At the same time, they also have a more sophisticated afterimage mechanism, which is helpful when monitoring defect patterns and finding solutions. Key personnel are able to see reported defects, determine the source, and quickly investigate the cause to minimize further waste or delays in fulfillment. What’s more, the absence of employees touching parts on the production line is a key benefit of machine vision, preventing potential damage and eliminating the time-intensive process of manual inspection, freeing employees to do more strategic work Task.

Customizing and maintaining machine vision programs used to require costly investment and expert programmers. This complexity “discourages” some factory managers and engineers, who believe that despite the rising importance of quality control, machine vision is too expensive and challenging to implement. In many cases, only large enterprises can easily implement machine vision in their Industrial operations.

But today, unlike in the past, machine vision has taken on a new lease of life. Over the past few years, various factors have made machine vision more accessible and usable for different types of workflows and businesses. Initially used in the electronics and automotive industries, the increased availability of machine vision solutions is propelling the technology to expand into new areas including surveillance, medical and pharmaceutical, food and beverage, and robotics.

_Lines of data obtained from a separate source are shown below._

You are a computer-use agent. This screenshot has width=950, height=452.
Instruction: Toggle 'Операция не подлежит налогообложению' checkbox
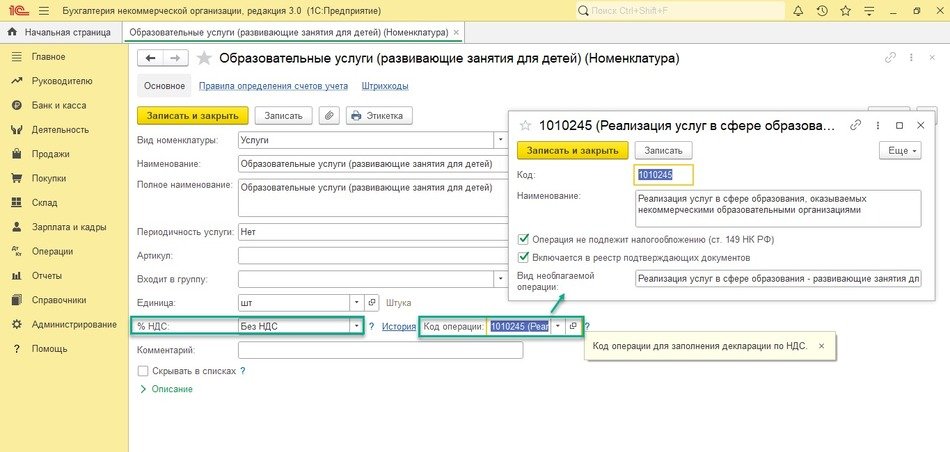pos(524,240)
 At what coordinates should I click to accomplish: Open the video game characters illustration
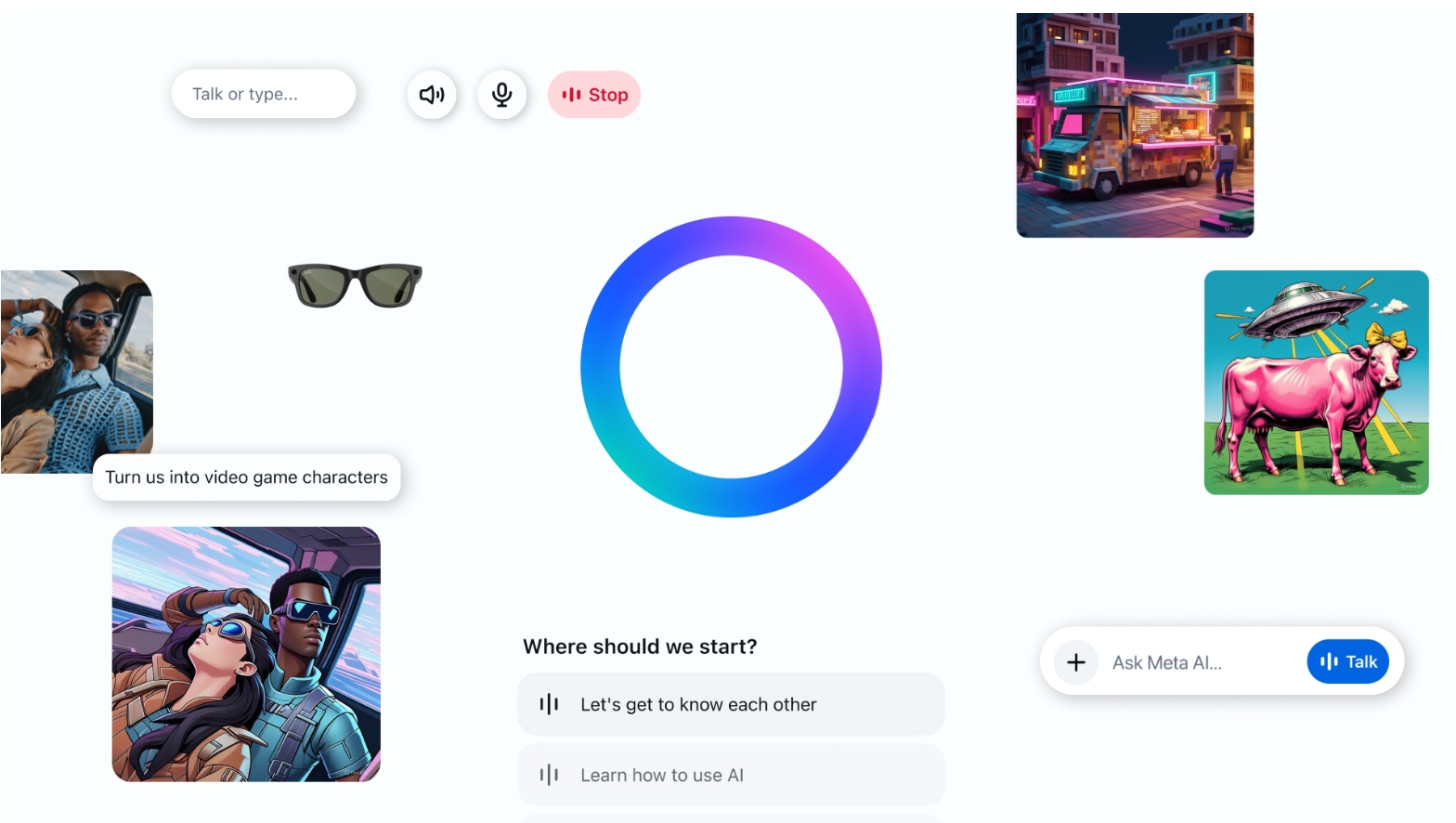246,654
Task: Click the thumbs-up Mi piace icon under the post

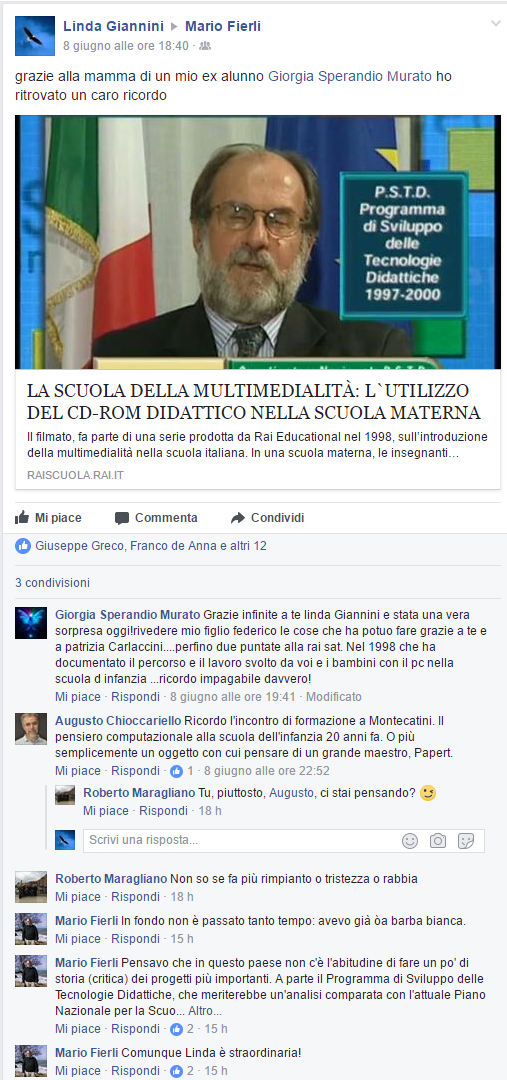Action: [x=22, y=517]
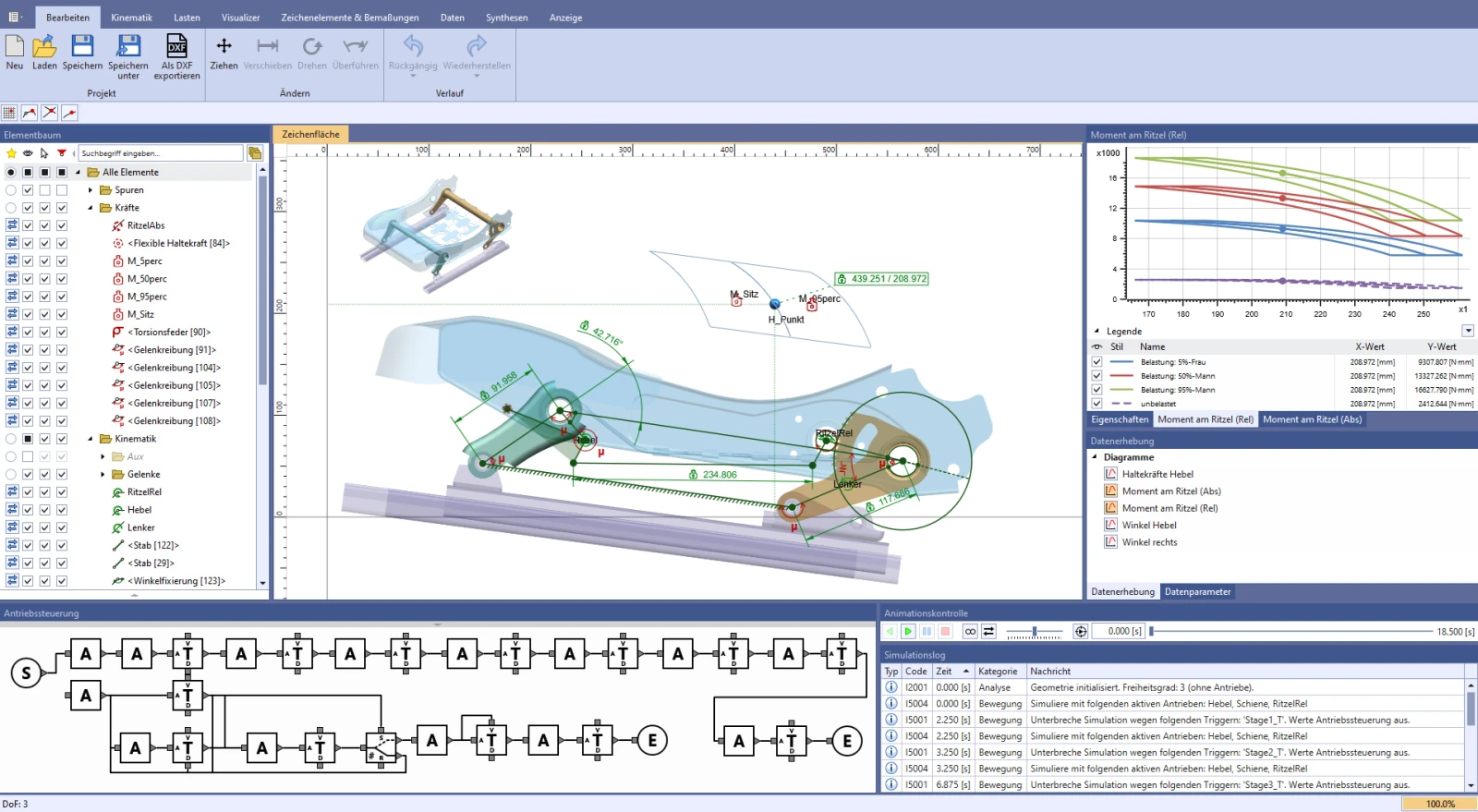Click the animation time slider track
The image size is (1478, 812).
point(1291,632)
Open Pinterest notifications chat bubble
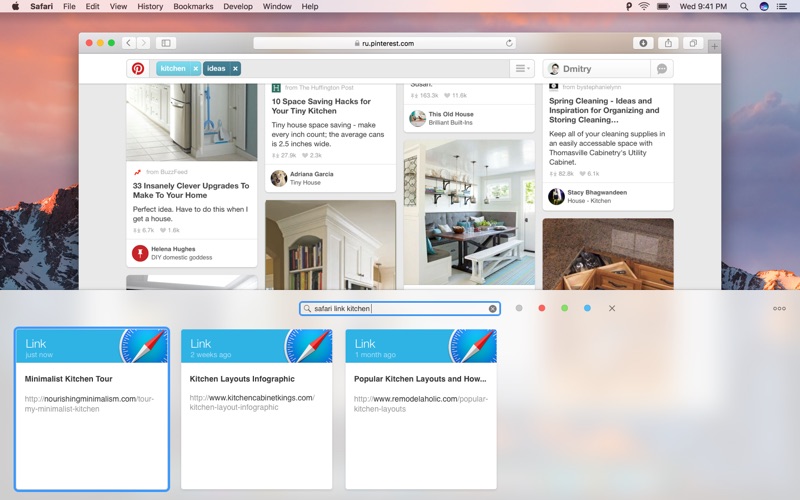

Empowerment of deep learning

Thanks to deep learning, smaller businesses can also more easily set up, deploy and run machine vision systems without the need for specialized personnel. As deep learning matures, it is deployed more frequently and is expected to displace more traditional manufacturing applications that employ rule-based programming.

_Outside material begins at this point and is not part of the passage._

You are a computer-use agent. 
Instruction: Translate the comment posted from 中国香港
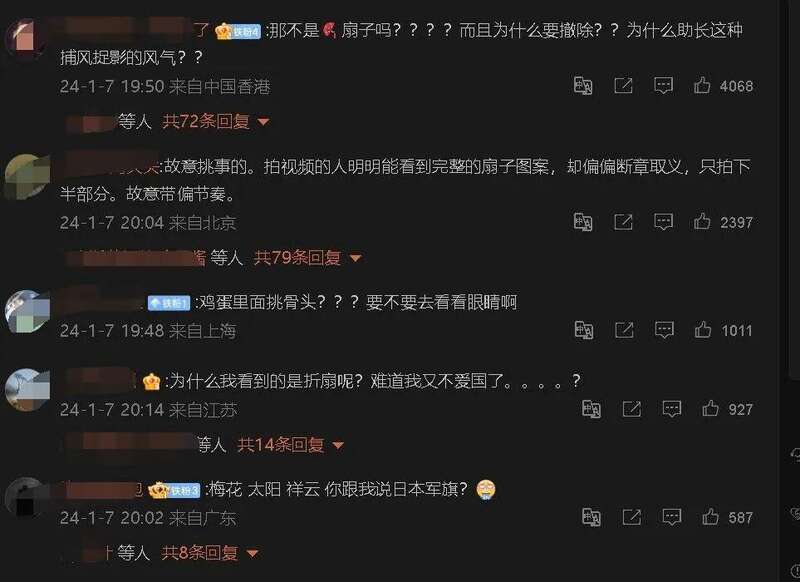click(583, 85)
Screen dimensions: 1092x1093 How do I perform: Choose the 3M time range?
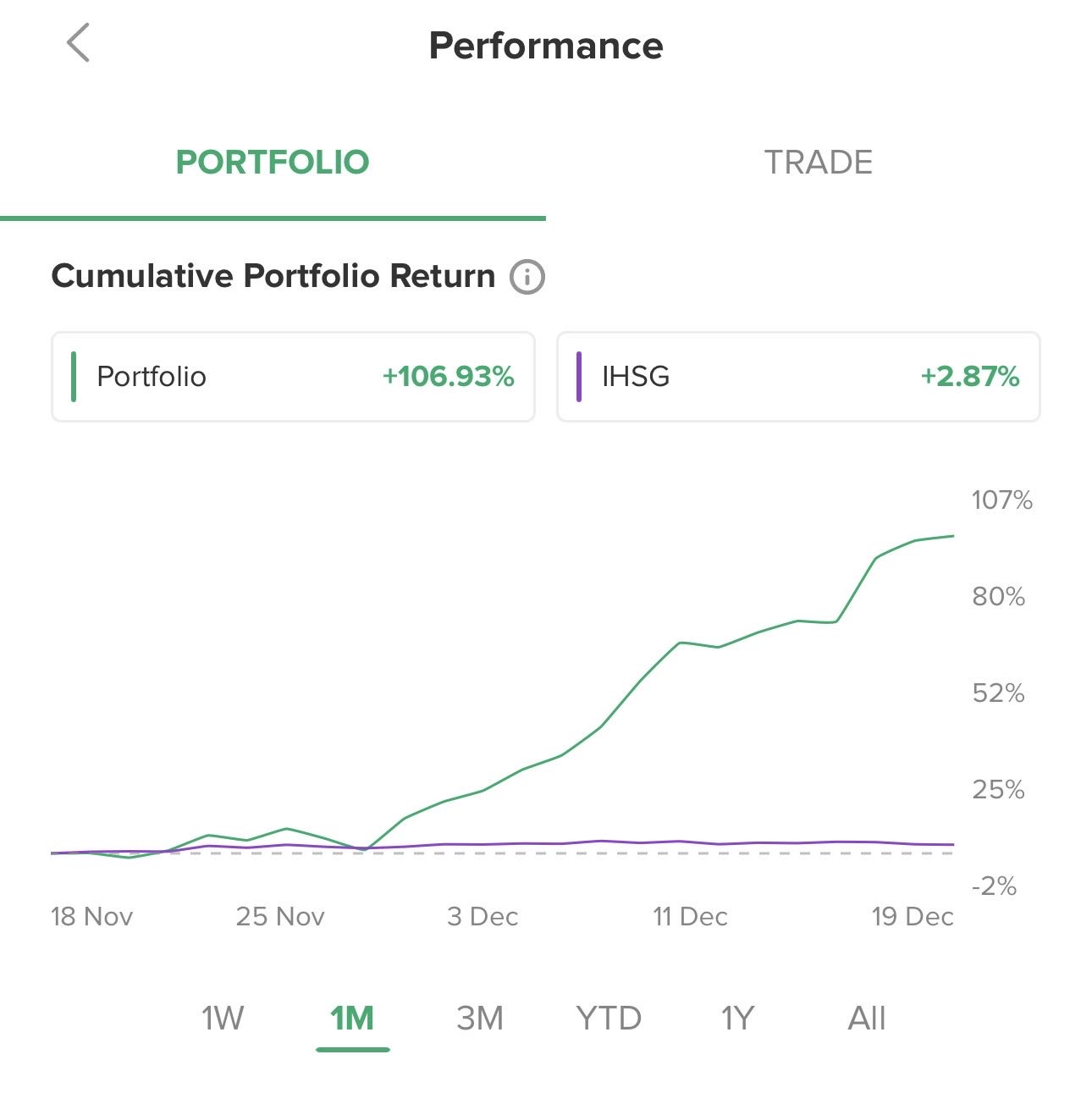point(480,1018)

While this represents a huge step forward in accessibility, AI technology will still make mistakes. However, as AI technology continues to mature, it will also become smarter. The more it learns, the more accurate and reliable its results become. For these algorithms to work, increased computer processing power is necessary. In addition, thanks to increased chip performance and reduced size, today’s AI systems are small enough to operate in relatively limited spaces. This is another key factor in the increasing accessibility of machine vision.

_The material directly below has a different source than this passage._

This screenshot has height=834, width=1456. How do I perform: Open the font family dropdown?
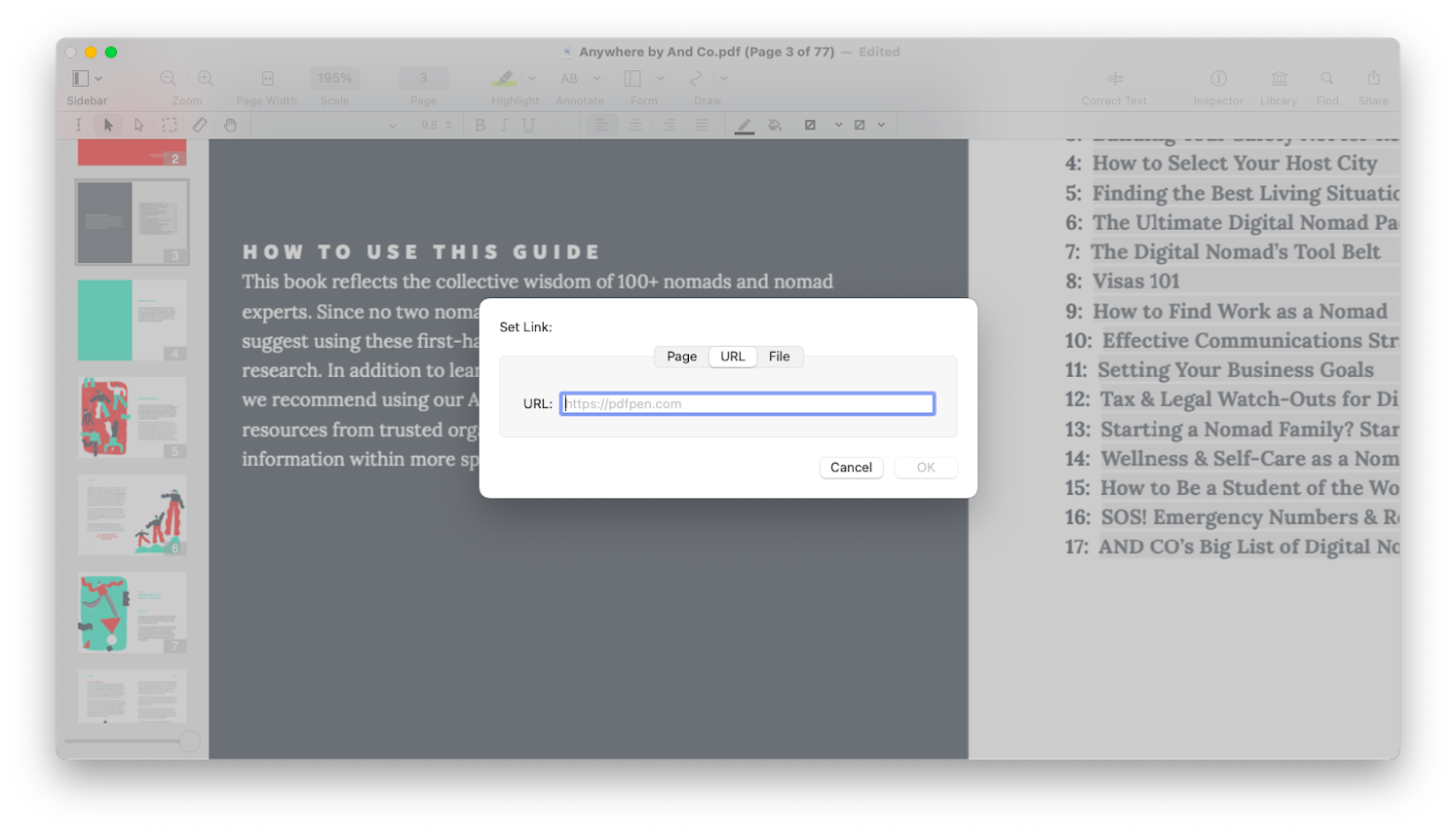(393, 125)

Realizing the future of automation

Operations orchestration is the goal of many businesses, requiring the coordination of real-time intelligent technology, inventory and human labor to gain a competitive advantage. According to the “National Recruitment in the Third Quarter of 2022 The Ranking of the 100 Occupations That Are Greater Than Job-seekers” shows that 39 of the 100 occupations belong to manufacturing and related personnel. Compared with the previous quarter, the shortage of workers in the manufacturing industry continued. While many believe that automation comes at the cost of fewer jobs for people, it can actually address growing labor shortages while improving productivity and accuracy. In the new era ushered in by machine vision, employees can more easily oversee and operate automated systems without requiring a higher level of computer science education.

Machine vision can now be integrated into nearly every step of the manufacturing process, enhancing data collection to improve track and trace, speeding up fulfillment picking and packing, and guiding workers and Robots through the integration of the internet of Things (IoT). High-performance scanners and cameras are key to advancing AI and IoT capabilities in warehouse environments.

While machine vision systems still require advanced camera technology, the associated equipment can be managed more easily with software that can be seamlessly integrated into overall factory operations. For example, machine vision in such environments leverages much of the same core imaging technology as stationary industrial scanners.

In order to keep up with the pace of development of the manufacturing and logistics industries, the industry needs to continue to improve. With the evolution of technology, the application of machine vision has become a necessary condition in order to be at the forefront in the face of rapidly growing consumer and business needs. Integrating advanced technologies into a single overall solution is an important step in the process of realizing industrial automation.